DATASET ENTRIES
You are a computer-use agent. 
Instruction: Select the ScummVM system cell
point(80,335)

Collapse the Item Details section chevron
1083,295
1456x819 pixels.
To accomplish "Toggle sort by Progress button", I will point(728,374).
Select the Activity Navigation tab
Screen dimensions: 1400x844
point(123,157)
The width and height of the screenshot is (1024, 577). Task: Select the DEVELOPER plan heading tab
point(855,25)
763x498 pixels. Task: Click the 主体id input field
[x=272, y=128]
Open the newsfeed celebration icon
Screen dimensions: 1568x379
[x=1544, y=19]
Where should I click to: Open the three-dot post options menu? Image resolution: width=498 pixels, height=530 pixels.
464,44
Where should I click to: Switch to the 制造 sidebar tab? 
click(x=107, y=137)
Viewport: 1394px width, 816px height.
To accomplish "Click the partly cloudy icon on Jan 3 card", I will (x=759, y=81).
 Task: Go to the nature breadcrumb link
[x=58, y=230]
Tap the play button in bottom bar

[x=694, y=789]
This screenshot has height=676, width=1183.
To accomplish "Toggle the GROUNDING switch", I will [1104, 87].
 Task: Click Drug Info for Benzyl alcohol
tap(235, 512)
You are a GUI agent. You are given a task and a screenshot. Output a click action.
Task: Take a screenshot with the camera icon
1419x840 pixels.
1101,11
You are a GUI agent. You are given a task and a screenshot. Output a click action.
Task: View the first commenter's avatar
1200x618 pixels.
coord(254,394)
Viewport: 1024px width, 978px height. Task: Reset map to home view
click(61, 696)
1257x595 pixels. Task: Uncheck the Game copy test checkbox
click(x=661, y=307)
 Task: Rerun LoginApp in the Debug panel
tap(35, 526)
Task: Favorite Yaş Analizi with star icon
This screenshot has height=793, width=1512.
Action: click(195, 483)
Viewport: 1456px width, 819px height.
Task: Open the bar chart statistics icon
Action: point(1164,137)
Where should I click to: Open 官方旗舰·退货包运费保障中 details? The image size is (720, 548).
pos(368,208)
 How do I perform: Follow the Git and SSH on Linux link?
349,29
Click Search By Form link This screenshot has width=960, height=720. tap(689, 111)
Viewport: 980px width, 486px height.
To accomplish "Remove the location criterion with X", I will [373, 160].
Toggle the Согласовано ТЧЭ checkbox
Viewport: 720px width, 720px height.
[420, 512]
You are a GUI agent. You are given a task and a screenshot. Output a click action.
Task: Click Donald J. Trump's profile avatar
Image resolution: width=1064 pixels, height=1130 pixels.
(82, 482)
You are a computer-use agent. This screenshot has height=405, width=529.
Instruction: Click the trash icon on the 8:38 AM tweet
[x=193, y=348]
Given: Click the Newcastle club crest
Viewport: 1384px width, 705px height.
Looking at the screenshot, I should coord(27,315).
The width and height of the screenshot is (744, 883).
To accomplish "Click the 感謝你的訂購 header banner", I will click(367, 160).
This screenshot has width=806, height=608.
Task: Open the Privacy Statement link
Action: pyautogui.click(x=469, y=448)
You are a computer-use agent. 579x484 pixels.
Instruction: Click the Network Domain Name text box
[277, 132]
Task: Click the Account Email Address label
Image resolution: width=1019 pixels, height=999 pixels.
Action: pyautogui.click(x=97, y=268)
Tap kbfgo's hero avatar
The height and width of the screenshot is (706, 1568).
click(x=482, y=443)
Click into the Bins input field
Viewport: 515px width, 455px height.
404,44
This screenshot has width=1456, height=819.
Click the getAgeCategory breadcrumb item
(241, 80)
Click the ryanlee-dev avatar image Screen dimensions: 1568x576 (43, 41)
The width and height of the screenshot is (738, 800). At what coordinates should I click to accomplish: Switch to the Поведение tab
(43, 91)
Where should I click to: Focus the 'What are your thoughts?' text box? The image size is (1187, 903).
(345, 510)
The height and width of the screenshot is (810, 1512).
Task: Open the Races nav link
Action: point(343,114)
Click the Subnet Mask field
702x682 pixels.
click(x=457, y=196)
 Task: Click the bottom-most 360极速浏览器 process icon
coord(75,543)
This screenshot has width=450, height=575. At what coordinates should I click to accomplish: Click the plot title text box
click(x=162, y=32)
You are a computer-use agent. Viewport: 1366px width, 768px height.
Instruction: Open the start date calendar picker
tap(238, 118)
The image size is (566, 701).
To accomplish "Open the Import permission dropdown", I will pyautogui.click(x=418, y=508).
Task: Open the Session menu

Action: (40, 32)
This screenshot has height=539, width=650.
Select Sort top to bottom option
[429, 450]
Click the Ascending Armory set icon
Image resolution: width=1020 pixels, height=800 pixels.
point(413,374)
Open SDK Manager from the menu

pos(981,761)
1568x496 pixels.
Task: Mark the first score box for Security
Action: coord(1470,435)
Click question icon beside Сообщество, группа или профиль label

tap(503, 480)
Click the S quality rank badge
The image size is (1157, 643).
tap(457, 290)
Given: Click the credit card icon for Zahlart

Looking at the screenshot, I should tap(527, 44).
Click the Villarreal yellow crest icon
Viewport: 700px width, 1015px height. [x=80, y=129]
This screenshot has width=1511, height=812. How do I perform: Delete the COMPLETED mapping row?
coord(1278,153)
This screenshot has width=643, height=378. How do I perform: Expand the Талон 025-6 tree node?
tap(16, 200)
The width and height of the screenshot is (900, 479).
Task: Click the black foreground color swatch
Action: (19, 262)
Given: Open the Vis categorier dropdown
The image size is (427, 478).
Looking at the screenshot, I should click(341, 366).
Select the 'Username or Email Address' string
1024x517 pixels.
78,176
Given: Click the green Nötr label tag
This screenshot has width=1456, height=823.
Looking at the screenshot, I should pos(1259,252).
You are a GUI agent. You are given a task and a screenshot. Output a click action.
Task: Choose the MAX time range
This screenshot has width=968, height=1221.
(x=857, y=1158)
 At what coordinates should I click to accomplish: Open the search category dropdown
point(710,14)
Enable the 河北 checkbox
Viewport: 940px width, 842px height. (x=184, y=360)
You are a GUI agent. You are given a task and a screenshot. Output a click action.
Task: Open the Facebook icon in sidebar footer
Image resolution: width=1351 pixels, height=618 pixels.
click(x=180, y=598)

DIRECTIONS
Return every line above where "Email" appears.

WRITTEN RESPONSE
Task: Click the Account Email Address label
Select the 'Username or Email Address' string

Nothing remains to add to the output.